Vocalist Roald D’Costa sings through the album like a Harley rolling down the highway with two flat tyres. And just before Blue Blood fans — and I’m sure they are out there — think that that’s supposed to be a compliment, let me just clarify — D’Costa sings as competently as a stone can swim across one side of the Pacific Ocean to the other.

The R.E.M.-reminiscent riffs that start the show in ‘Not for me’ are deeply deceptive — and last for a few seconds. The guitar buzz somehow manages to hold the pack of cards together that is, until Lazarus’ fabled guitars hit the scene. Middle-aged Van Halen fans may crawl out of their boardrooms, but for the rest of us, Blue Blood is the real life Spinal Tap, the hard rock, heavy muscled, long-haired dudes playing rock music because, well, to impress the chicks and have free beer (both noble qualities, but minus the right attitude can result in fatal style statements).

Music for the smart set

I first time I heard Vampire Weekend was when this New York band did a neat cover of Rancid’s riot act of a love song, ‘Ruby Soho’. They’re now out with their second album, Contra — after their eponymous debut that I’m yet to listen — and my idea of them being the perfect band for a cappucino-drinking, global warming-concerned, witty band seems to be right enough.

The Latino twang of the opening track ‘Horchata’ is cute and can be listened to on the iPod while tramping up Machhu Pichhu. ‘White sky’ has a synth-flavoured Paul Simon feel to it. That the band is bursting with a no-nonsense nonsensical joy of living can be confirmed in ‘Holiday’ — “A vegetarian since the invasion/She’d never seen the word ‘bombs’/She’d never seen the word ‘bombs’ blown up/To 96 point futura... So if I wait for a holiday could it stop my fear?/To go away on a summer’s day never seemed so clear.”

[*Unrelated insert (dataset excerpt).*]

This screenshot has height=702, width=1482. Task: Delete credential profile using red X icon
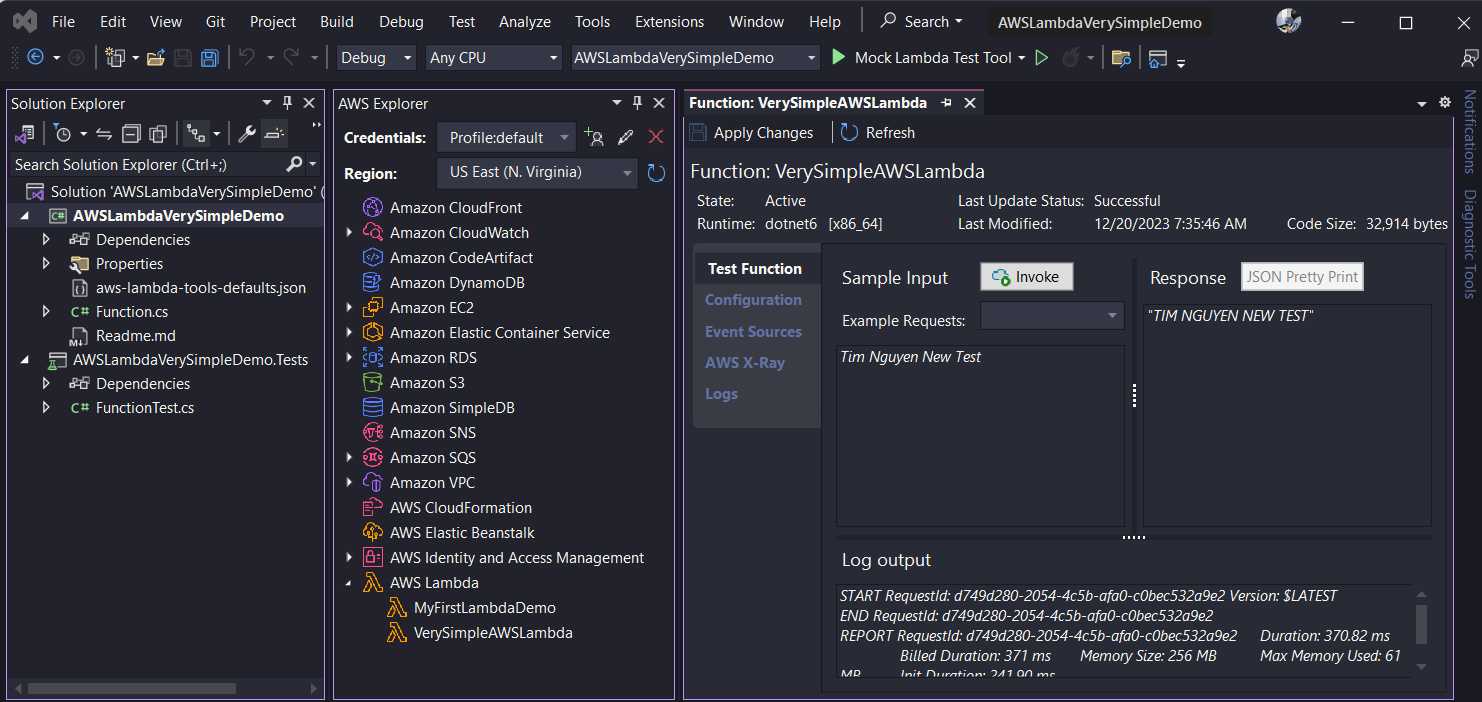pyautogui.click(x=656, y=138)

The indie band continues on its Graceland-kind of global pop soundpath (frontman Ezra Koenig preferring the term, “Upper West Side Soweto”) is infectious if you’re into catching smart butterflies. ‘California English’ is downright funny, with its take on people like the members of Vampire Weekend — “Funny how that little college girl called language corrupt/ Funny how the other private schools had no hapa club.”

I can trace Vampire Weekend’s genetic trail back to bands like The Talking Heads and other book-reading groups. What I find lacking, though, in this bunch of Columbia University grads is any sense of swagger or primal instinct. This is clever, witty music for clever, witty people who prefer to be in bermudas and are equally at home inside particle physics labs as they are in Starbuck outlets. The music is as fiesty as a polka during the Weimar years.

No doubt the album’s a hit in America. After all, the dervish-ish ‘Giving up the gun’ mixes message with rhythm. Which makes me a tad worried about America today.